On Thu, Dec 26, 2019 at 09:58:27PM +0800, Zengruan Ye wrote:
> This patch set aims to support the vcpu_is_preempted() functionality
> under KVM/arm64, which allowing the guest to obtain the VCPU is
> currently running or not. This will enhance lock performance on
> overcommitted hosts (more runnable VCPUs than physical CPUs in the
> system) as doing busy waits for preempted VCPUs will hurt system
> performance far worse than early yielding.
> 
> We have observed some performace improvements in uninx benchmark tests.
> 
> unix benchmark result:
>   host:  kernel 5.5.0-rc1, HiSilicon Kunpeng920, 8 CPUs
>   guest: kernel 5.5.0-rc1, 16 VCPUs
> 
>                test-case                |    after-patch    |   before-patch
> ----------------------------------------+-------------------+------------------
>  Dhrystone 2 using register variables   | 334600751.0 lps   | 335319028.3 lps
>  Double-Precision Whetstone             |     32856.1 MWIPS |     32849.6 MWIPS
>  Execl Throughput                       |      3662.1 lps   |      2718.0 lps
>  File Copy 1024 bufsize 2000 maxblocks  |    432906.4 KBps  |    158011.8 KBps
>  File Copy 256 bufsize 500 maxblocks    |    116023.0 KBps  |     37664.0 KBps
>  File Copy 4096 bufsize 8000 maxblocks  |   1432769.8 KBps  |    441108.8 KBps
>  Pipe Throughput                        |   6405029.6 lps   |   6021457.6 lps
>  Pipe-based Context Switching           |    185872.7 lps   |    184255.3 lps
>  Process Creation                       |      4025.7 lps   |      3706.6 lps
>  Shell Scripts (1 concurrent)           |      6745.6 lpm   |      6436.1 lpm
>  Shell Scripts (8 concurrent)           |       998.7 lpm   |       931.1 lpm
>  System Call Overhead                   |   3913363.1 lps   |   3883287.8 lps
> ----------------------------------------+-------------------+------------------
>  System Benchmarks Index Score          |      1835.1       |      1327.6

Interesting, thanks for the numbers.

So it looks like there is a decent improvement to be had from targetted vCPU
wakeup, but I really dislike the explicit PV interface and it's already been
shown to interact badly with the WFE-based polling in smp_cond_load_*().

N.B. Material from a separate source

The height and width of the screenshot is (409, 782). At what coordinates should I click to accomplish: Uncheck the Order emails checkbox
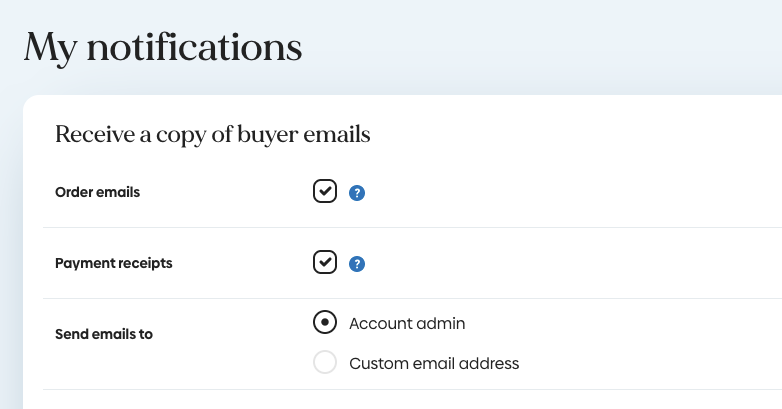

Rather than expose a divergent interface, I would instead like to explore an
improvement to smp_cond_load_*() and see how that performs before we commit
to something more intrusive. Marc and I looked at this very briefly in the
past, and the basic idea is to register all of the WFE sites with the
hypervisor, indicating which register contains the address being spun on
and which register contains the "bad" value. That way, you don't bother
rescheduling a vCPU if the value at the address is still bad, because you
know it will exit immediately.

Of course, the devil is in the details because when I say "address", that's
a guest virtual address, so you need to play some tricks in the hypervisor
so that you have a separate mapping for the lockword (it's enough to keep
track of the physical address).

Our hacks are here but we basically ran out of time to work on them beyond
an unoptimised and hacky prototype:

https://git.kernel.org/pub/scm/linux/kernel/git/maz/arm-platforms.git/log/?h=kvm-arm64/pvcy

Marc -- how would you prefer to handle this?